Absence of somatostatin receptor expression in vivo is correlated to di‐ or tetraploid 1p36‐deleted neuroblastomas

Abstract

Background Poor prognosis in childhood neuroblastoma is associated with deletions of chromosome region 1p36 and di/tetraploid DNA content. Procedure Forty-six patients with histopathologically proven neuroblastoma were investigated for in vivo expression of somatostatin receptors (SR) by 111In-pentetreotide scintigraphy. All tumors were analyzed for cytometric DNA content and chromosome 1p36 integrity. Results SR expression was detected in 28 tumors (61%) and correlated with young age, localized clinical stage, and favorable outcome.
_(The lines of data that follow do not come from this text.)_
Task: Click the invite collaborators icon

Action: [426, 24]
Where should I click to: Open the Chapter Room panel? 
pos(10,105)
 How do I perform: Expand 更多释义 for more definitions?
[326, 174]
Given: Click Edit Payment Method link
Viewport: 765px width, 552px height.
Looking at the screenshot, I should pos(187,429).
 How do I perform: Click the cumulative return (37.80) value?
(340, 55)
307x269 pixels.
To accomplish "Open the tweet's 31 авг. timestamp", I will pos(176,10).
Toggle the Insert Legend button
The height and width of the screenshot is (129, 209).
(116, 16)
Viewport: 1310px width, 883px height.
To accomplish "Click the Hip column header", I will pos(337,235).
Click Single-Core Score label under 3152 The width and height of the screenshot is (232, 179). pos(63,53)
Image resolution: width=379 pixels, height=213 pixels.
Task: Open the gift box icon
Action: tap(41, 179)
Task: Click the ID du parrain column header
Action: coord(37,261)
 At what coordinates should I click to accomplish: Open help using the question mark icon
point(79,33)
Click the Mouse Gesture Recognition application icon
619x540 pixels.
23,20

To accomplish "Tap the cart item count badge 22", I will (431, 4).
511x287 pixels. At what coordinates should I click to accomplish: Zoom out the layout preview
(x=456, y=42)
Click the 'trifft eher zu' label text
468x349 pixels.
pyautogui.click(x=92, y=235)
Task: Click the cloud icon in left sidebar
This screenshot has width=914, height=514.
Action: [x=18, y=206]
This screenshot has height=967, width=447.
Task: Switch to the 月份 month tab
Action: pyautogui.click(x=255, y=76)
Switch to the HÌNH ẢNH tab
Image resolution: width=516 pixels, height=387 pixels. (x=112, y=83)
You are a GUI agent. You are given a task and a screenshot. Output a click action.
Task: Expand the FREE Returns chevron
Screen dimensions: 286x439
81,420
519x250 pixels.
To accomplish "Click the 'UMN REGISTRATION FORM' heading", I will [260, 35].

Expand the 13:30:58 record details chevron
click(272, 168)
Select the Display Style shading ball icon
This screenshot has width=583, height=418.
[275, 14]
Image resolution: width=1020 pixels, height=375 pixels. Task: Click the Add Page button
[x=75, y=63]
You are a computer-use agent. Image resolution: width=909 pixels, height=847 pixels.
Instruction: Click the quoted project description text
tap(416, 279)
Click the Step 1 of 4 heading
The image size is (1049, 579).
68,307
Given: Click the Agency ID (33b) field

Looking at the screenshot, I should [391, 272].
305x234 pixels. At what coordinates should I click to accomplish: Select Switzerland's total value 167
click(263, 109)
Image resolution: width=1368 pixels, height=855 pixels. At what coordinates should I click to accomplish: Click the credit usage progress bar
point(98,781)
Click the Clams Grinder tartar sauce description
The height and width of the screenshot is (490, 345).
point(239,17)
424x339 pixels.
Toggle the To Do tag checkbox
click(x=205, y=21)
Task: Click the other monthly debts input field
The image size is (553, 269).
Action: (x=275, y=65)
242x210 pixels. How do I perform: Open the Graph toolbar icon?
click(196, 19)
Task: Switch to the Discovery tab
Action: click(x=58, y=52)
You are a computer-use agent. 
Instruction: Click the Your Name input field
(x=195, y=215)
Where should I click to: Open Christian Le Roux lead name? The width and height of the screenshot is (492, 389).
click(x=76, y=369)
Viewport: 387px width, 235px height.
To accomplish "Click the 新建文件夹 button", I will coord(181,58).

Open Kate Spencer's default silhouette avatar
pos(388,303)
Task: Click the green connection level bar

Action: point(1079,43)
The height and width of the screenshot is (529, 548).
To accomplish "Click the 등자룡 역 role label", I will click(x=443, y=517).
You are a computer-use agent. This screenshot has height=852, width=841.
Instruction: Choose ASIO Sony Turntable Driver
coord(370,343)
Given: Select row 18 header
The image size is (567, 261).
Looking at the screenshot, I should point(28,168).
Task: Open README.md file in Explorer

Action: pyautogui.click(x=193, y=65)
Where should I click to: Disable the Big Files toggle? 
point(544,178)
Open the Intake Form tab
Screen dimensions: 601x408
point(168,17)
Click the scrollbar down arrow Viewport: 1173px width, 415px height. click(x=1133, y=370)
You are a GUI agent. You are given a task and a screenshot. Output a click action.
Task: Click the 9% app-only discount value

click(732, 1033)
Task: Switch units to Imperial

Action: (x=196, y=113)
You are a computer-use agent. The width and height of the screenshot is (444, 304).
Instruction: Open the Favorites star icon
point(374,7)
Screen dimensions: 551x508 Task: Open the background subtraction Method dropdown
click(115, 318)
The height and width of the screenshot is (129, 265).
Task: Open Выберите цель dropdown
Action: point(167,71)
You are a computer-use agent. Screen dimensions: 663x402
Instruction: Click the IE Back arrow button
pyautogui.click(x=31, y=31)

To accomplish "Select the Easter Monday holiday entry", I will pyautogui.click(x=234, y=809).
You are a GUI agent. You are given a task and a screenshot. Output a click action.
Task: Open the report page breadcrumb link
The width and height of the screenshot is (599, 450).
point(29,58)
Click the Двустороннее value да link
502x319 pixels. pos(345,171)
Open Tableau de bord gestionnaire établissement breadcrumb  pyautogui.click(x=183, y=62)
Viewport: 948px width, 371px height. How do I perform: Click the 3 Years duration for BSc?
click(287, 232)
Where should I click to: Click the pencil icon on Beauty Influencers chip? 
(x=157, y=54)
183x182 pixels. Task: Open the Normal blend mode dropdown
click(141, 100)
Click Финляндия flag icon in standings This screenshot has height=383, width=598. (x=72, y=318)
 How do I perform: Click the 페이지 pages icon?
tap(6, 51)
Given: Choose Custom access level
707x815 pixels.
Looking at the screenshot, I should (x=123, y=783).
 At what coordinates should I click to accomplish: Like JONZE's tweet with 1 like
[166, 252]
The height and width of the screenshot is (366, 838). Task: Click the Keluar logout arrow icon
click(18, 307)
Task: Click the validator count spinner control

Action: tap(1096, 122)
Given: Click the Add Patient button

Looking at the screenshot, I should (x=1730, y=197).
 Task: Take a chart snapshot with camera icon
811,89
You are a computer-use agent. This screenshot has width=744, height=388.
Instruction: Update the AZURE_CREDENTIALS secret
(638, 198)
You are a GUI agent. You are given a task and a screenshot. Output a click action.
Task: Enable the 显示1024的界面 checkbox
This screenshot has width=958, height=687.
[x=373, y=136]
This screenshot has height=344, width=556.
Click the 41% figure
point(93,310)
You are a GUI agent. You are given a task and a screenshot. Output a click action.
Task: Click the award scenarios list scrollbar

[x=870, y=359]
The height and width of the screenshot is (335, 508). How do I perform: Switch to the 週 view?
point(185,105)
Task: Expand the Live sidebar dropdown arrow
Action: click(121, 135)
Fourteen tumors showed deletion at chromosome 1p36, thirteen of which did not show SR expression (P < 0.001). A triploid DNA content was correlated with the presence of SR (23 of 25, P < 0.001). No tumor with deletion of chromosome 1p36 and di/tetra DNA content showed SR expression (χ2 = 29.88, d.o.f. = 2, P < 0.001). Conclusions We conclude that SR expression is related to genetic features of prognostic significance. This may be assessed with a minimally invasive scintigraphic method. Med. Pediatr. Oncol. 36:56–60, 2001. © 2001 Wiley-Liss, Inc.